--- DATA PROVIDED ---
•••••

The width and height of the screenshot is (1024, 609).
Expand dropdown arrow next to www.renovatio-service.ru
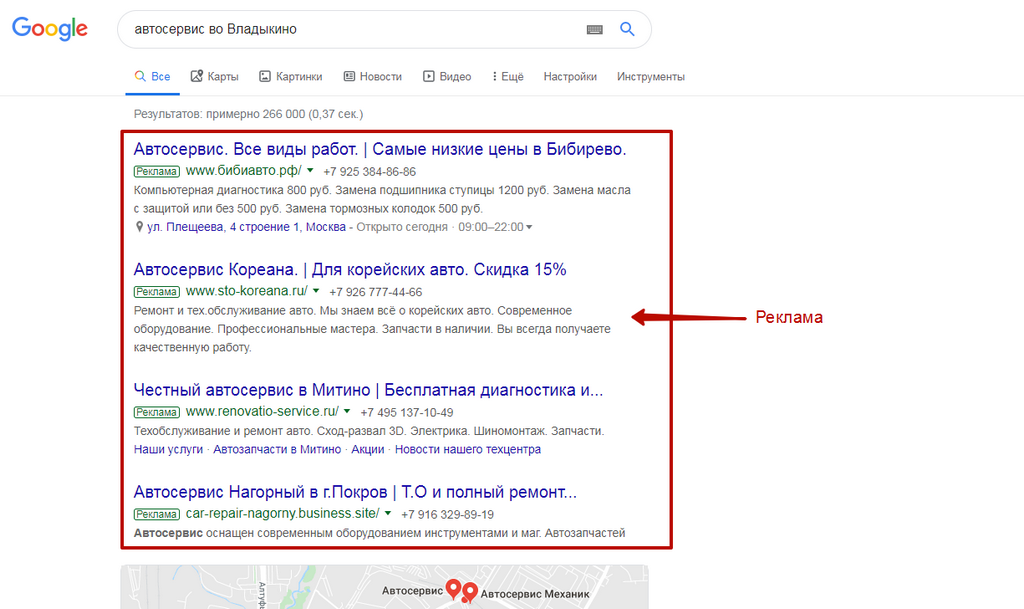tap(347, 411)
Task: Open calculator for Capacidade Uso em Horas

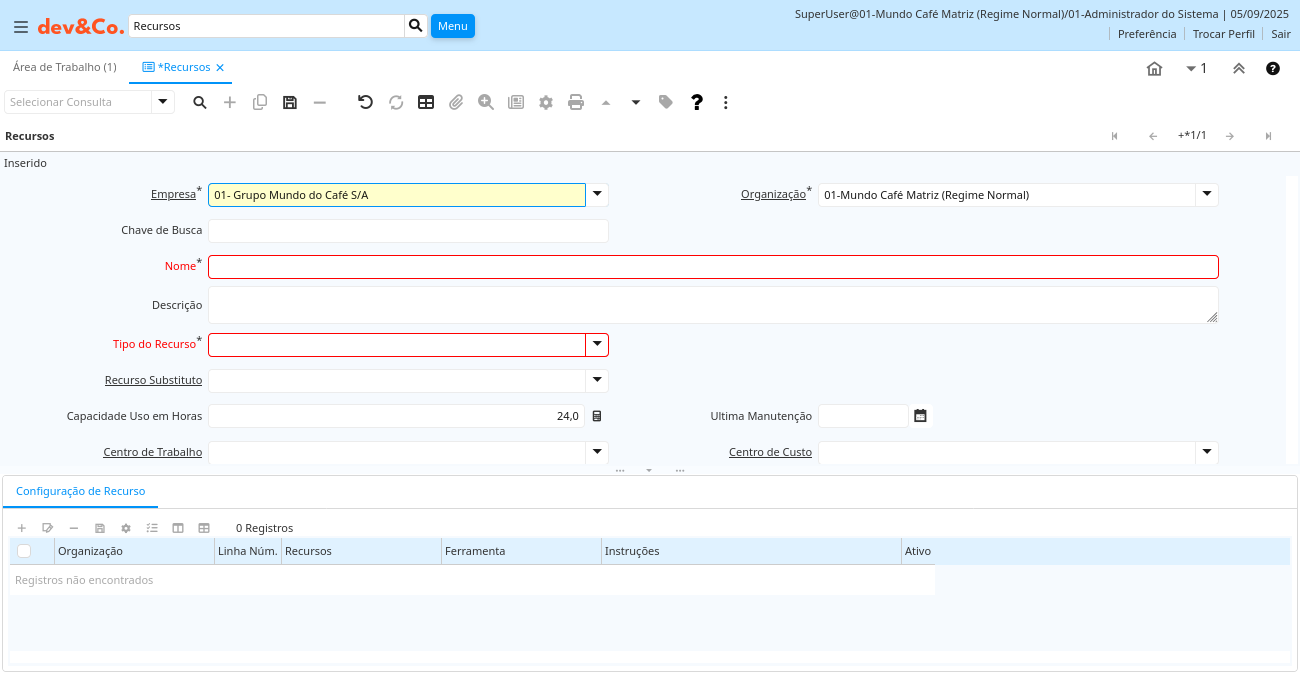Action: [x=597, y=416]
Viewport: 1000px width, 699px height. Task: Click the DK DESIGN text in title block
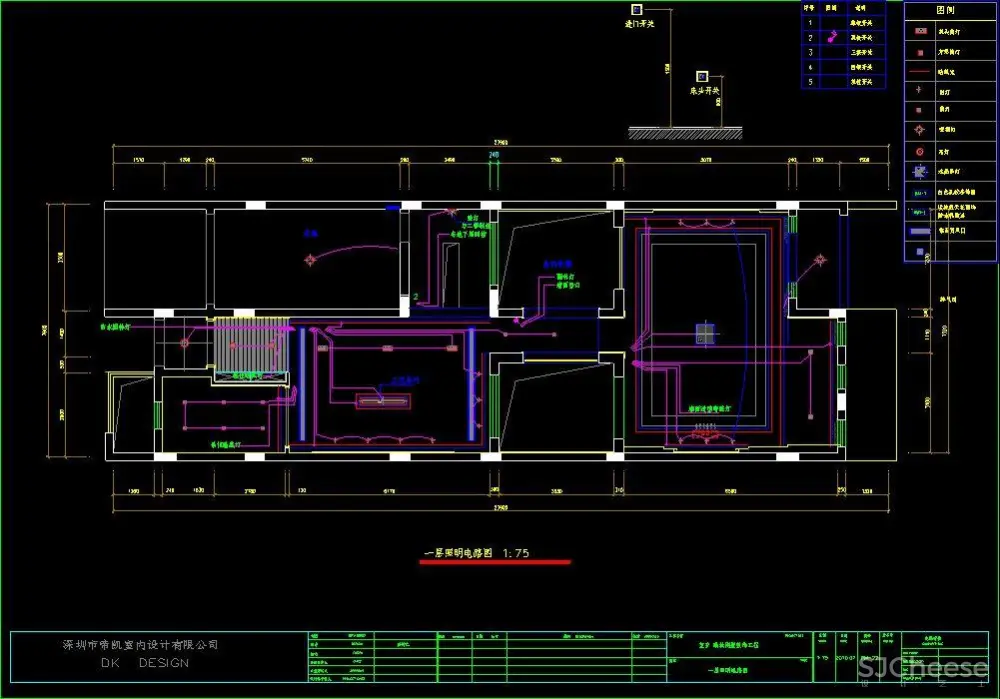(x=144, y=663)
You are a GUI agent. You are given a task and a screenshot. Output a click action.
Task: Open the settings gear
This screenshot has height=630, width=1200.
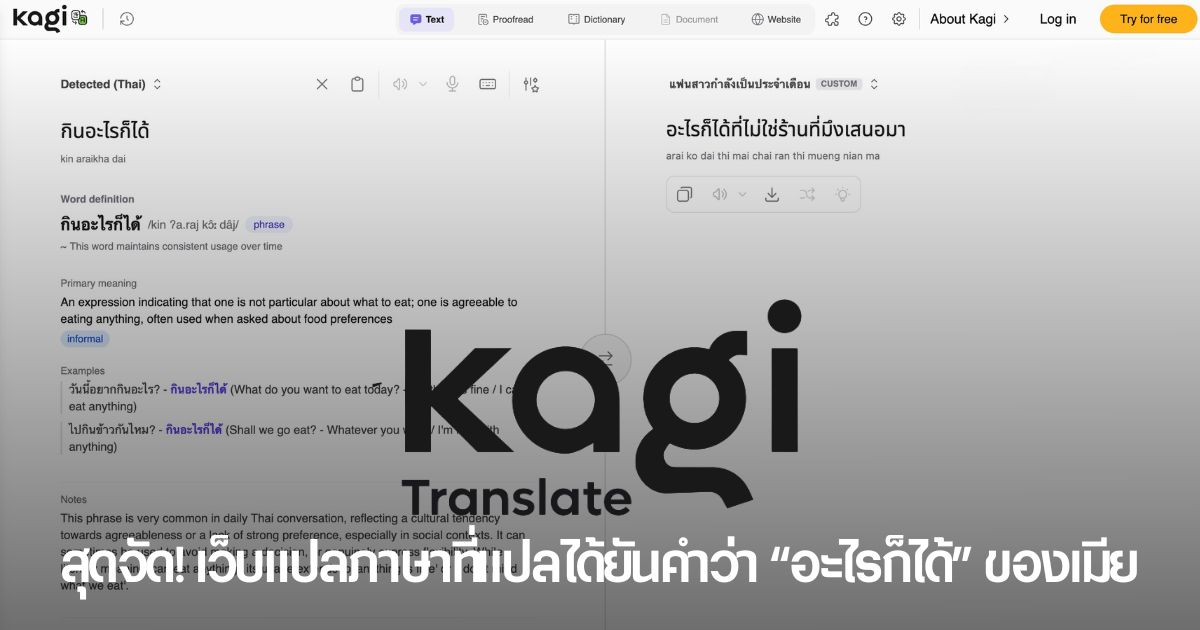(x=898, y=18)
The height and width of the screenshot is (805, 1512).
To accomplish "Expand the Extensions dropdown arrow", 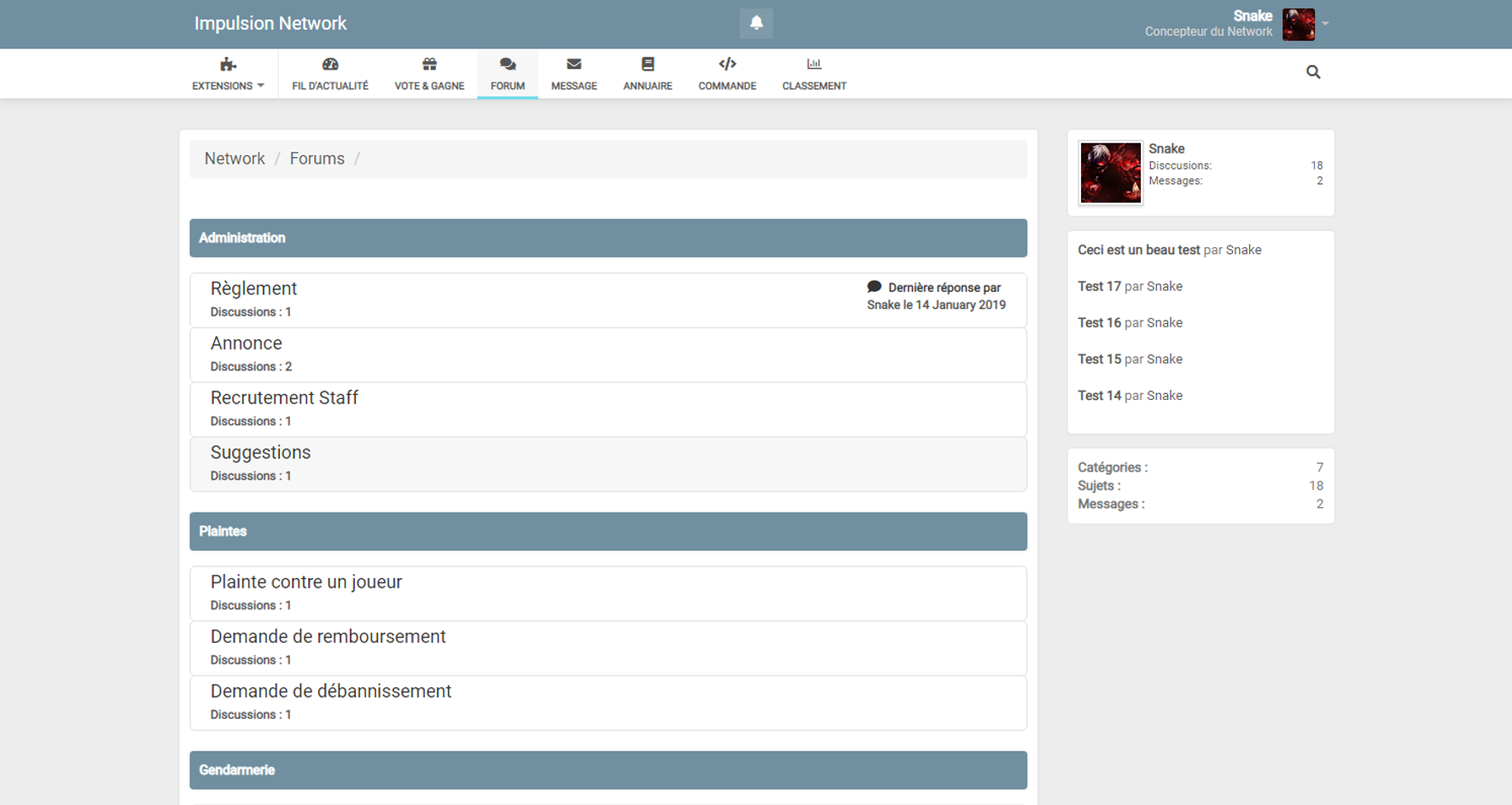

•••••

--- WHAT THE TASK REQUIRES ---
Reproduce the listing exactly, minus its pictures.

--- ANSWER TO THIS TASK ---
The width and height of the screenshot is (1024, 609).
Expand dropdown arrow next to www.renovatio-service.ru
tap(347, 411)
Task: Open calculator for Capacidade Uso em Horas

Action: [x=597, y=416]
Viewport: 1000px width, 699px height. Task: Click the DK DESIGN text in title block
(x=144, y=663)
You are a GUI agent. You are given a task and a screenshot. Output a click action.
Task: Open the settings gear
This screenshot has height=630, width=1200.
(x=898, y=18)
The height and width of the screenshot is (805, 1512).
To accomplish "Expand the Extensions dropdown arrow", 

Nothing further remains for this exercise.